The C10K problem

spacemanmatt · on Feb 17, 2014

Last time I built a server project from scratch it was on a 300MHz quad-core Xeon base, which hosted around 150 simultaneous web users. It took some effort to make it scale like that but it was worth it. My hardware maintenance was low because we really maximized the software capacity.

In modern times, RAM and CPUs are more than 10 times bigger and faster, but I am seeing people get around 25 times LESS out of them, because they choose terrible tools, don't benchmark, and generally don't care. Now (different company) our app server pool has 150 nodes and each serves 4 users. The application complexity is significantly smaller than what I did 13 years ago.

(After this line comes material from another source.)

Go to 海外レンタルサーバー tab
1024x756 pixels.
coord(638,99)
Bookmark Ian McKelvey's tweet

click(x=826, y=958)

I sincerely doubt any of my coworkers have read this document. It shows.

davidw · on Feb 17, 2014

A lot of the calculation is the $$$ you make per connection. For a SaaS kind of thing, you can generally keep that high enough to not worry about squeezing every last drop of efficiency out of things. A much bigger worry for most startup-ish companies is finding product market fit.

DrJ · on Feb 17, 2014

While I would agree that trying to squeeze every last drop of efficiency may not be worth the time/money for the company. I think the parent is implying that people are wasting a lot of extra resources due to poor tools, poor coding, poor profiling, poor maintenance, etc.

I would agree though that for startups, the problem is finding the place to $$$, it is important to know what the cost per user/connection/instance is and being able to control or monitor it.

fiatmoney · on Feb 17, 2014

"It took some effort to make it scale"

It's often a lot easier to rely on horizontal scaling, especially on a strategic level when you're deciding whether to trust your organization's technical ability (which really means management's hiring ability) or your ability to call AWS and spin up another hundred servers.

"Easier" doesn't mean "cheaper" or "faster" in the long run, but it is lower-variance for sure.

philwelch · on Feb 17, 2014

Horizontal scaling isn't just about throwing hardware at the problem. It's about distributing your application over n number of nodes without single points of failure.

jcrites · on Feb 17, 2014

I'd argue there's one more criterion for horizontal scalability: an increase in hardware capacity (number of nodes N) must yield a proportional increase in system throughput.

In other words, horizontal scalability means being _able_ to throw hardware at the problem :-)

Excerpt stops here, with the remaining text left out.